Start of Block

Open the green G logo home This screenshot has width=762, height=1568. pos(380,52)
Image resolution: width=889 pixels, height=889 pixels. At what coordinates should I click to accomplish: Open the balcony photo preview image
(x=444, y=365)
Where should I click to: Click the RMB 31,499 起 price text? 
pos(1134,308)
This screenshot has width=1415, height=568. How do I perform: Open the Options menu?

End of Block
Start of Block

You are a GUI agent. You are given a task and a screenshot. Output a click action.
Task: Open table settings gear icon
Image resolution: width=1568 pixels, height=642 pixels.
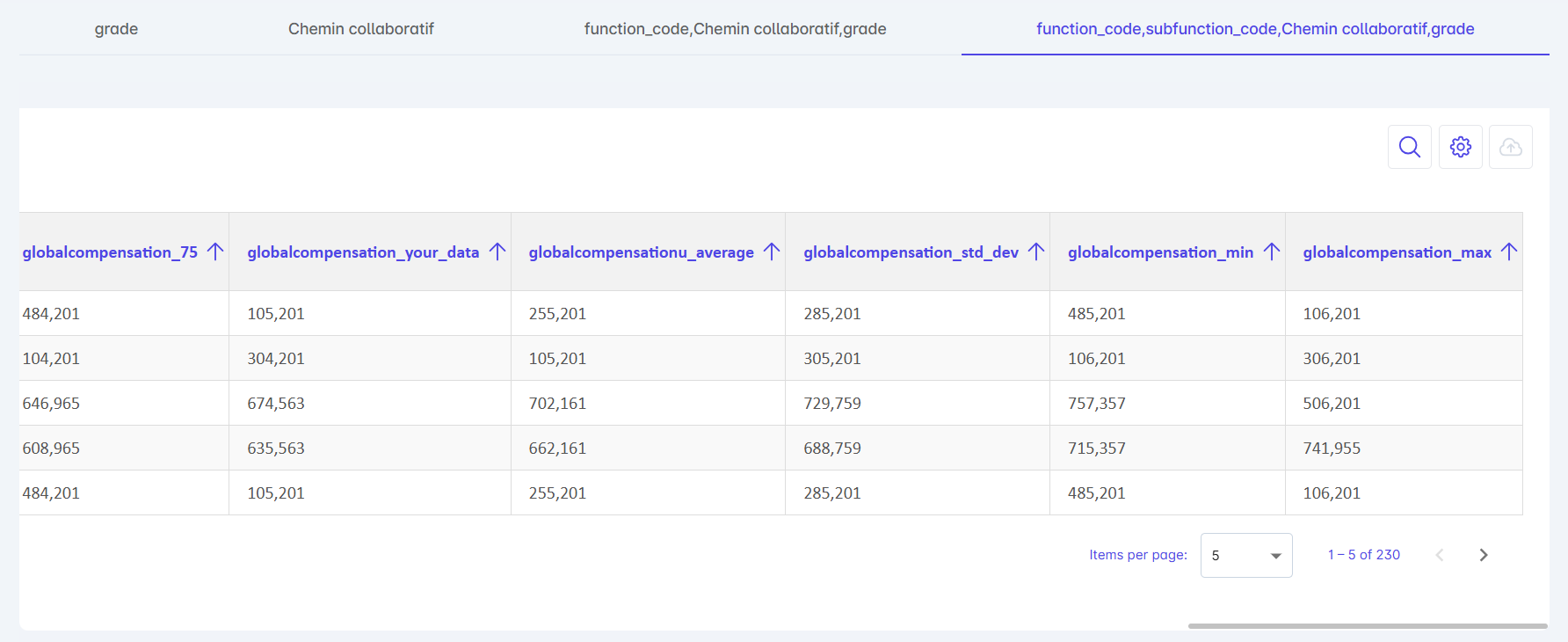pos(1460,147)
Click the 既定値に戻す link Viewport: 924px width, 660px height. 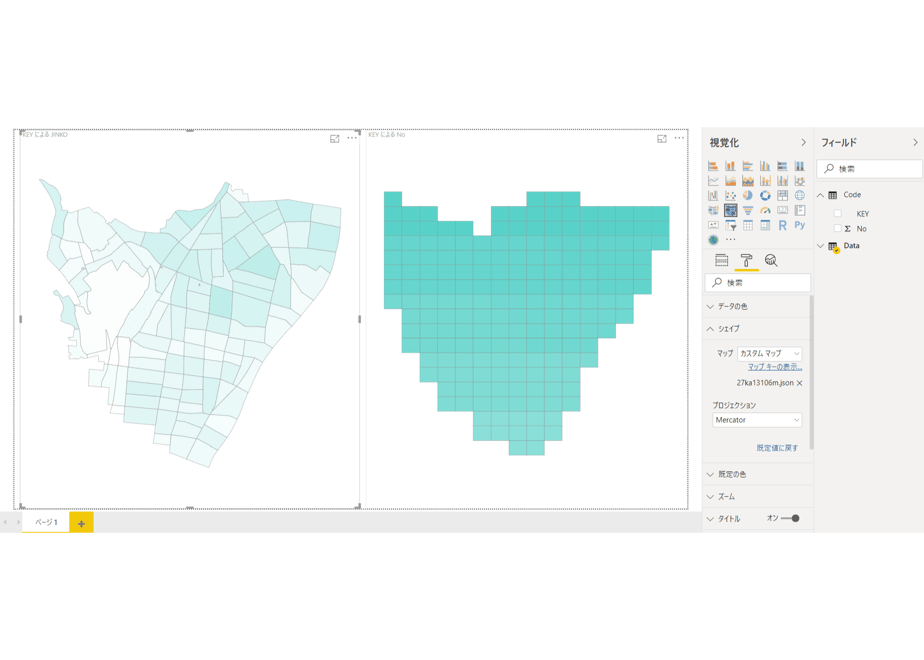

End of Block
Start of Block

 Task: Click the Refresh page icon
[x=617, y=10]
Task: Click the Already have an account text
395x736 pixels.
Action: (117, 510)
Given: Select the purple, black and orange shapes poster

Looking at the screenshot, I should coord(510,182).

End of Block

(Work to complete): Go through the lines above. Select every one that has the string "This".

(Expected answer):
Open the green G logo home This screenshot has width=762, height=1568. pos(380,52)
This screenshot has width=1415, height=568. How do I perform: Open the Options menu?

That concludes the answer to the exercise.